*** Dataset Section Begins ***

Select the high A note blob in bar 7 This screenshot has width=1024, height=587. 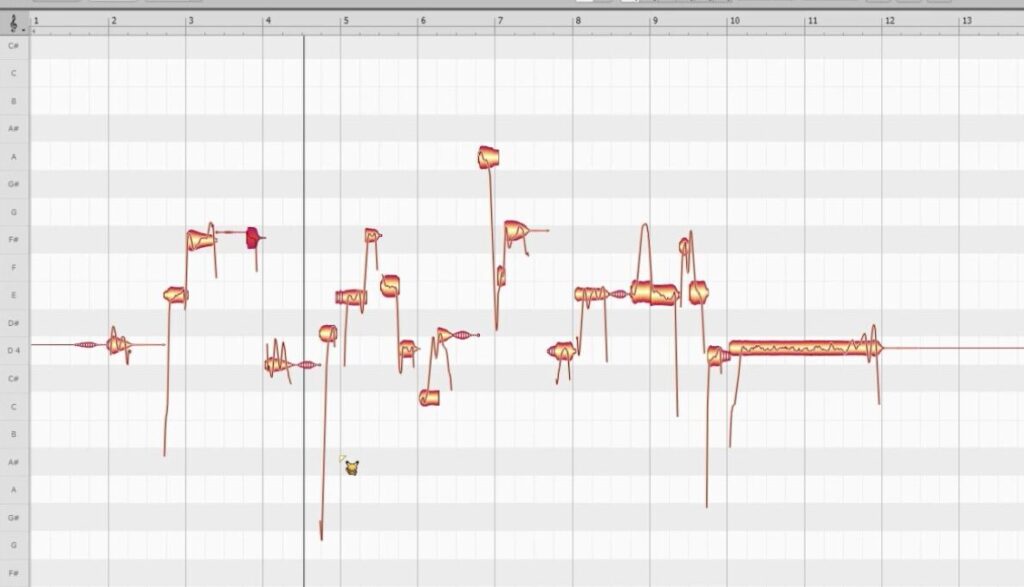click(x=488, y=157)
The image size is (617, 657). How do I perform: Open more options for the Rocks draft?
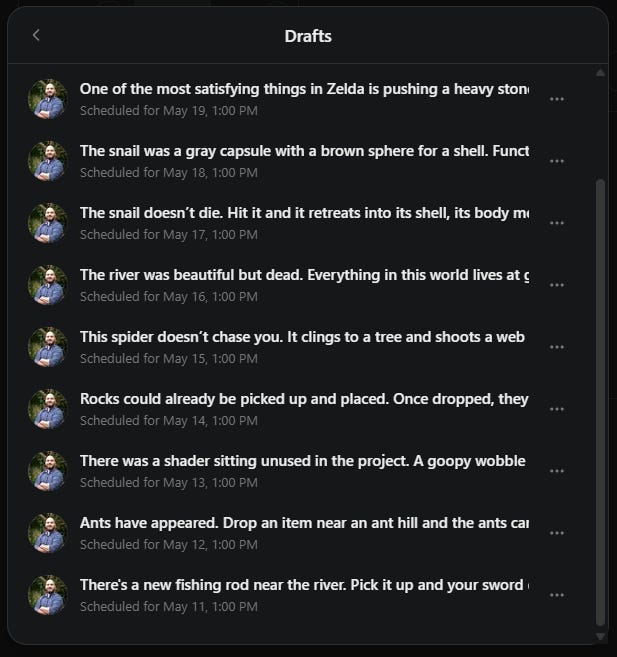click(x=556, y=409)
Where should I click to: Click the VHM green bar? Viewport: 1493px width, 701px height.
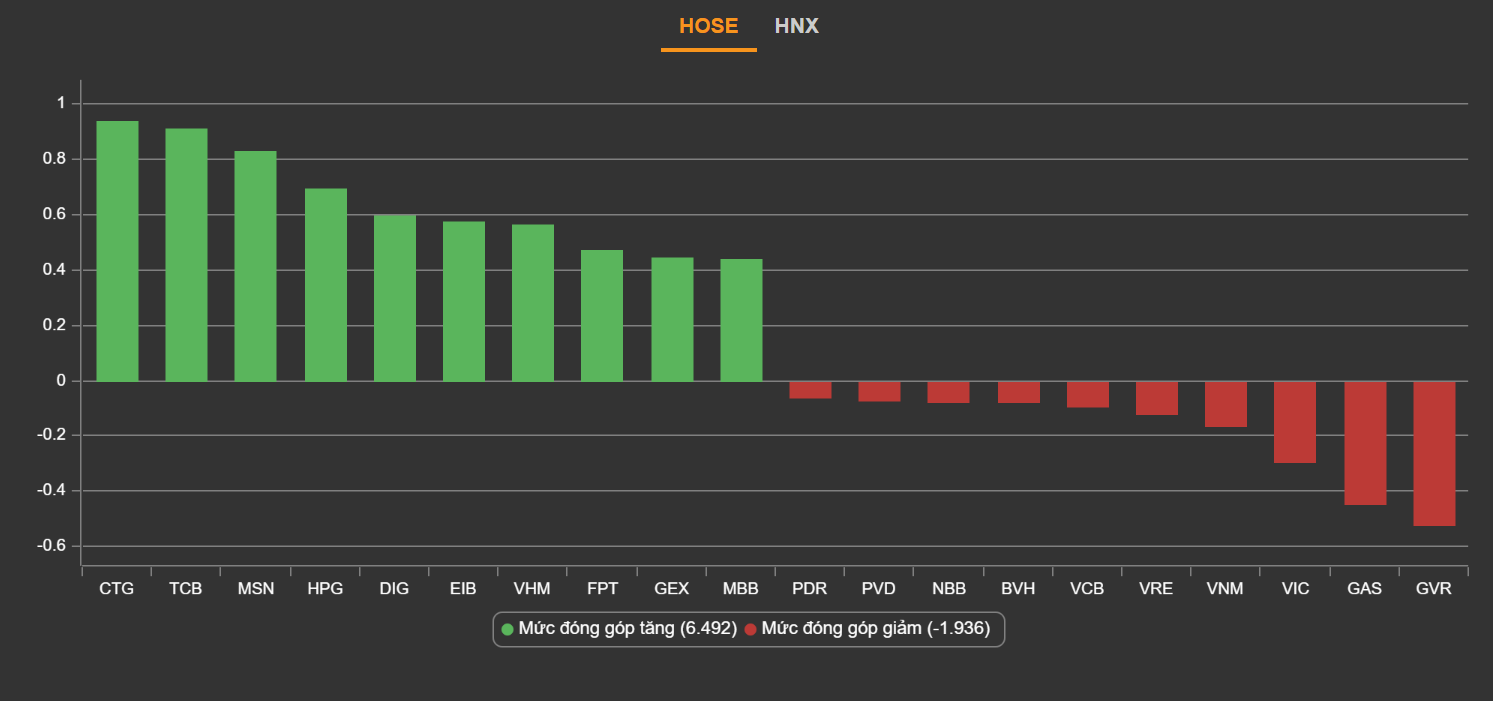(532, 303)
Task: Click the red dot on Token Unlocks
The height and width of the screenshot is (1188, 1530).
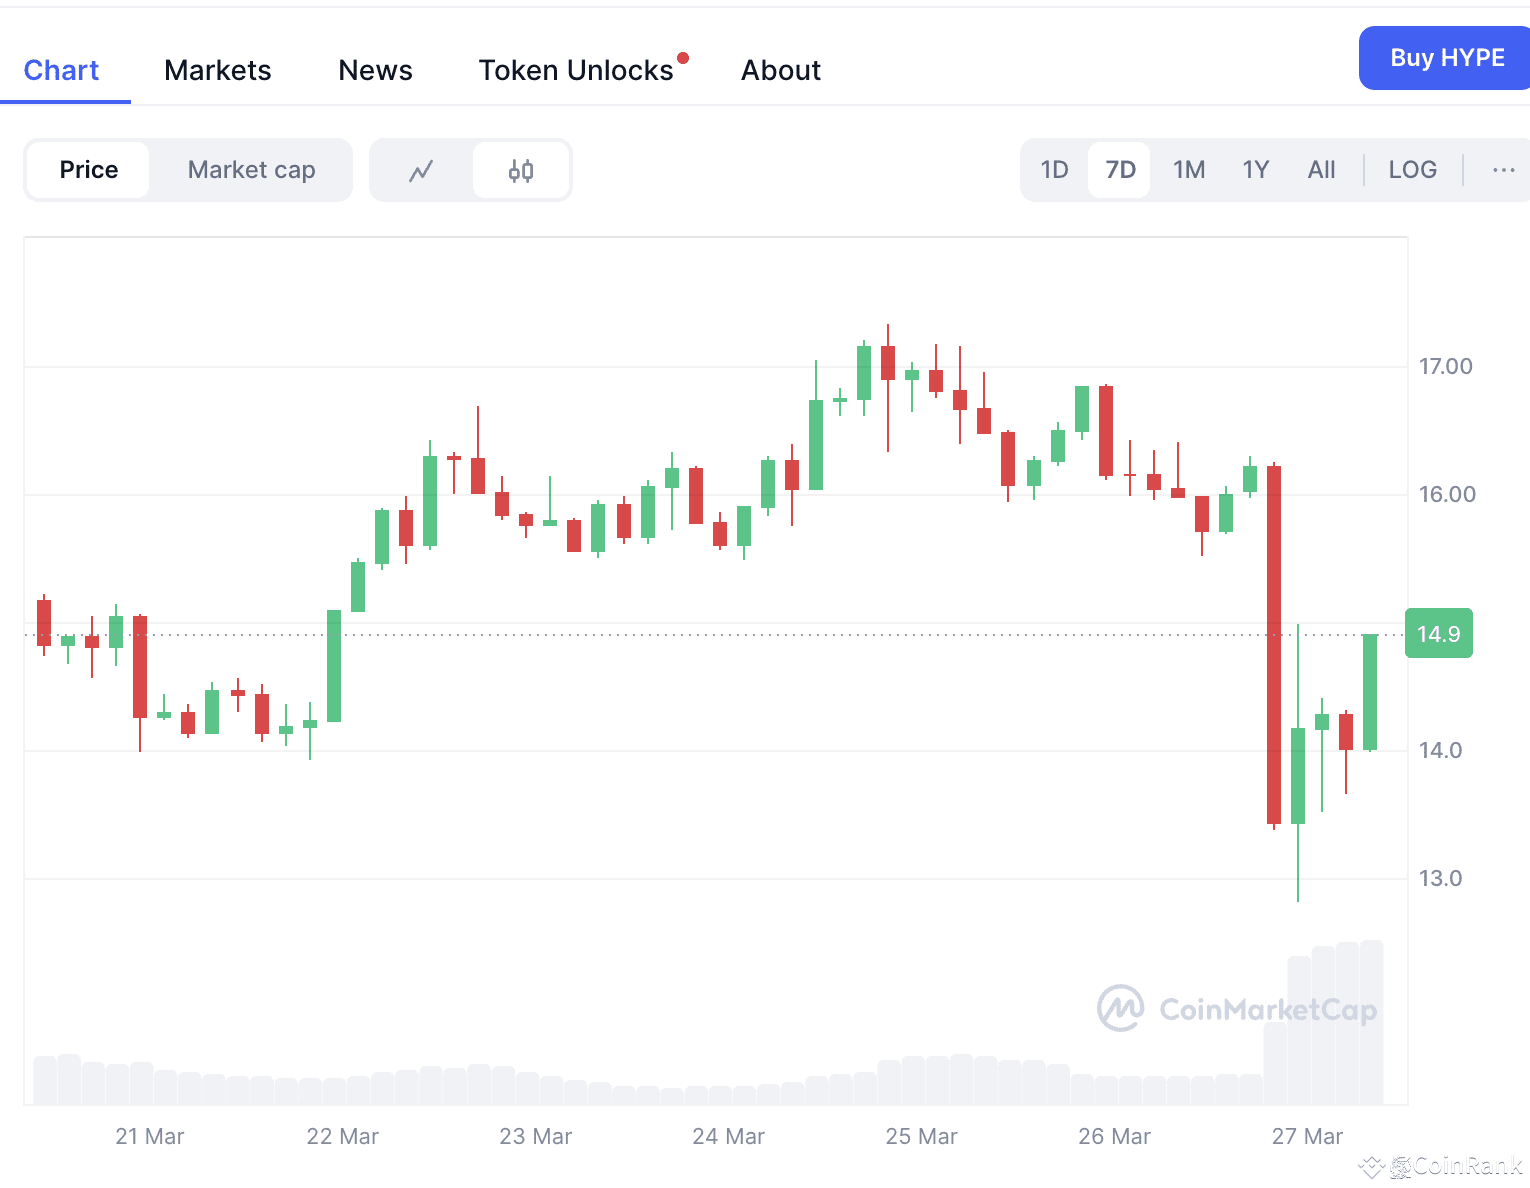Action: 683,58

*** Dataset Section Ends ***

Output, exactly and without pictures, the span of lines that starts at the line containing "Task: Click the red dot on Token Unlocks" and ends at the last line above.

Task: Click the red dot on Token Unlocks
The height and width of the screenshot is (1188, 1530).
Action: 683,58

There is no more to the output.